* _Records provided_:
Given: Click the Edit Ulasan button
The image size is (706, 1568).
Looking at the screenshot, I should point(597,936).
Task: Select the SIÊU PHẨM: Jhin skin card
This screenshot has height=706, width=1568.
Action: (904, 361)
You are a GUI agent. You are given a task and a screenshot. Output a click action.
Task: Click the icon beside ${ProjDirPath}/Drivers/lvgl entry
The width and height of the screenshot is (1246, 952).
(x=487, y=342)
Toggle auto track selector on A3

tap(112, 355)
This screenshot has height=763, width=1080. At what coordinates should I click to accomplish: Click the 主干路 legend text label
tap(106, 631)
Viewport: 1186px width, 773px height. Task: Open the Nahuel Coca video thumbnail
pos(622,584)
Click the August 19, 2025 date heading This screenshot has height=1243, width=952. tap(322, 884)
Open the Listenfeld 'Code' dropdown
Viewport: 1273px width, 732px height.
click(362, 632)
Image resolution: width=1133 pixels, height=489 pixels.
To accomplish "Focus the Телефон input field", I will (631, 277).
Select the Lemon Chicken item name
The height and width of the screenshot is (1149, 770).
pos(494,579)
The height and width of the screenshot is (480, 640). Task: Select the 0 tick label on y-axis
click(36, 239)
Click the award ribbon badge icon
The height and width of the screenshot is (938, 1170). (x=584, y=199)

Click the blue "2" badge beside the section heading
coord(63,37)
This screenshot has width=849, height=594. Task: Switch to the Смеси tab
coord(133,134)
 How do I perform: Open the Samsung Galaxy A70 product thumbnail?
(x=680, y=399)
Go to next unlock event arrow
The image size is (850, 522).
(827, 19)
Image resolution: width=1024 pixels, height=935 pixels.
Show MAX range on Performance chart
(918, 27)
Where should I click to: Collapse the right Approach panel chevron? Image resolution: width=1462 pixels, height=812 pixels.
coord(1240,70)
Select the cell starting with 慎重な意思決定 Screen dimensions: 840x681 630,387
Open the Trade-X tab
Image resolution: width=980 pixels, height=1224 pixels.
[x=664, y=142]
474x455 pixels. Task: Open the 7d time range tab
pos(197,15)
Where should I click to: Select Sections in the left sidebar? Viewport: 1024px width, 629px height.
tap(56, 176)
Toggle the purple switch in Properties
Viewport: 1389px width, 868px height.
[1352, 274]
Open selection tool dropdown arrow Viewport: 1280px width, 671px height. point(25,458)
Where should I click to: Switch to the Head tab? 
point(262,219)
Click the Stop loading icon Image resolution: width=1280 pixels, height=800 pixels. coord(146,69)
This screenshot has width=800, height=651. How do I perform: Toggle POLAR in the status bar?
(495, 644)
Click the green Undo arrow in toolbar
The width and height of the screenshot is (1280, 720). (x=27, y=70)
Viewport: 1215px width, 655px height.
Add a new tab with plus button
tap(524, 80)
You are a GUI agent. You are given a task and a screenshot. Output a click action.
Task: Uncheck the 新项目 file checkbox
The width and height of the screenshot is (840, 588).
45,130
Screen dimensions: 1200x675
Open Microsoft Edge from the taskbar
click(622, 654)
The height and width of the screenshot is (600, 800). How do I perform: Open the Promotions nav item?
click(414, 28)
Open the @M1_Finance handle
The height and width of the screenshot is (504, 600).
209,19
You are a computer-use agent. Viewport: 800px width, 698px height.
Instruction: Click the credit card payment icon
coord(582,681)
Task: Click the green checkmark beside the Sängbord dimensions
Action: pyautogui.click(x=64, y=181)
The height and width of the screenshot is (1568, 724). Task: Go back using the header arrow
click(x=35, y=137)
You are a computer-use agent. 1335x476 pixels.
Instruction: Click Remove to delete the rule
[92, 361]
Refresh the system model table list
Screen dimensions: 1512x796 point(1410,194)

* _The problem_: Nothing should be left out when the listing is retyped exactly.

* _Response below_:
Given: Click the Edit Ulasan button
The image size is (706, 1568).
Looking at the screenshot, I should point(597,936).
Task: Select the SIÊU PHẨM: Jhin skin card
This screenshot has height=706, width=1568.
Action: (904, 361)
You are a GUI agent. You are given a task and a screenshot. Output a click action.
Task: Click the icon beside ${ProjDirPath}/Drivers/lvgl entry
The width and height of the screenshot is (1246, 952).
(x=487, y=342)
Toggle auto track selector on A3

tap(112, 355)
This screenshot has height=763, width=1080. At what coordinates should I click to accomplish: Click the 主干路 legend text label
tap(106, 631)
Viewport: 1186px width, 773px height. Task: Open the Nahuel Coca video thumbnail
pos(622,584)
Click the August 19, 2025 date heading This screenshot has height=1243, width=952. tap(322, 884)
Open the Listenfeld 'Code' dropdown
Viewport: 1273px width, 732px height.
click(362, 632)
Image resolution: width=1133 pixels, height=489 pixels.
To accomplish "Focus the Телефон input field", I will (631, 277).
Select the Lemon Chicken item name
The height and width of the screenshot is (1149, 770).
pos(494,579)
The height and width of the screenshot is (480, 640). Task: Select the 0 tick label on y-axis
click(36, 239)
Click the award ribbon badge icon
The height and width of the screenshot is (938, 1170). (x=584, y=199)

Click the blue "2" badge beside the section heading
coord(63,37)
This screenshot has width=849, height=594. Task: Switch to the Смеси tab
coord(133,134)
 How do I perform: Open the Samsung Galaxy A70 product thumbnail?
(x=680, y=399)
Go to next unlock event arrow
The image size is (850, 522).
(827, 19)
Image resolution: width=1024 pixels, height=935 pixels.
Show MAX range on Performance chart
(918, 27)
Where should I click to: Collapse the right Approach panel chevron? Image resolution: width=1462 pixels, height=812 pixels.
coord(1240,70)
Select the cell starting with 慎重な意思決定 Screen dimensions: 840x681 630,387
Open the Trade-X tab
Image resolution: width=980 pixels, height=1224 pixels.
[x=664, y=142]
474x455 pixels. Task: Open the 7d time range tab
pos(197,15)
Where should I click to: Select Sections in the left sidebar? Viewport: 1024px width, 629px height.
tap(56, 176)
Toggle the purple switch in Properties
Viewport: 1389px width, 868px height.
[1352, 274]
Open selection tool dropdown arrow Viewport: 1280px width, 671px height. point(25,458)
Where should I click to: Switch to the Head tab? 
point(262,219)
Click the Stop loading icon Image resolution: width=1280 pixels, height=800 pixels. coord(146,69)
This screenshot has width=800, height=651. How do I perform: Toggle POLAR in the status bar?
(495, 644)
Click the green Undo arrow in toolbar
The width and height of the screenshot is (1280, 720). (x=27, y=70)
Viewport: 1215px width, 655px height.
Add a new tab with plus button
tap(524, 80)
You are a GUI agent. You are given a task and a screenshot. Output a click action.
Task: Uncheck the 新项目 file checkbox
The width and height of the screenshot is (840, 588).
45,130
Screen dimensions: 1200x675
Open Microsoft Edge from the taskbar
click(622, 654)
The height and width of the screenshot is (600, 800). How do I perform: Open the Promotions nav item?
click(414, 28)
Open the @M1_Finance handle
The height and width of the screenshot is (504, 600).
209,19
You are a computer-use agent. Viewport: 800px width, 698px height.
Instruction: Click the credit card payment icon
coord(582,681)
Task: Click the green checkmark beside the Sängbord dimensions
Action: pyautogui.click(x=64, y=181)
The height and width of the screenshot is (1568, 724). Task: Go back using the header arrow
click(x=35, y=137)
You are a computer-use agent. 1335x476 pixels.
Instruction: Click Remove to delete the rule
[92, 361]
Refresh the system model table list
Screen dimensions: 1512x796 point(1410,194)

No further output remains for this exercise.